Abstract Introduction: The application of therapeutic proteins and cytokines like Interleukin-2 (IL-2) for long-term, localized delivery has been hindered by a lack of a delivery device that releases active protein at a concentration within their therapeutic window. The purpose of this oral presentation is to report on the osmotic-driven, controlled-release from novel visible-light photocrosslinked biodegradable elastomeric devices recently designed in an attempt to overcome this limitation. Materials and Methods: All chemicals were purchased from Sigma-Aldrich and used as received. Novel biodegradable and biocompatible poly (decaneco- tricarballylate) [PDET] elastomers were synthesized by polycondensation reaction between tricarballylic acid and alkylene diols, followed by acrylation and photo-curing. IL-2 loaded micro-cylinder and disk-shaped elastomeric devices were prepared by intimately mixing IL-2 lyophilized powder with the acrylated prepolymer prior to photocrosslinking. IL-2 release was analysed using IL-2 ELISA system and the in vitro bioactivity of released IL-2 was assessed using C57BL/6 mouse cytotoxic T lymphocyte. The influence of various parameters such as the elastomer crosslinking density, the volumetric drug loading percentage and the incorporation of osmotic excipients like trehalose on the release kinetics of the drug was also examined. Results and discussion: The disk-shaped specimens showed faster IL-2 release profiles than microcylinders, with drug release proceeding via typical zero-order release kinetics.

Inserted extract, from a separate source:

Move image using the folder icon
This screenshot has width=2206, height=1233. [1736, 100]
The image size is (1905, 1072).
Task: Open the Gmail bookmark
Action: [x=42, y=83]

The increase in the device's surface area and the incorporation of trehalose in the loaded lyophilized mix increased the IL-2 release rate. As well, it was shown that the decrease in the degree of prepolymer acrylation of the prepared devices increased the IL-2 release rate. Cell based bioactivity assays showed that IL-2 released over a period of 28 days, retained more than 94% of its initial activity. These bioactivity results represent a highly significant improvement over the other previously published data provided with a quantitative analysis of the actual percentage of bioactive IL-2 released during the period of the release study. Conclusion: The novel PDET elastomeric drug delivery systems demonstrated to be promising as protein drug delivery vehicles for localized and sustained IL-2 immunotherapy. Acknowledgements: Work is supported by QNRF through the NPRP grant # 09-969-3-251 awarded to HM Younes.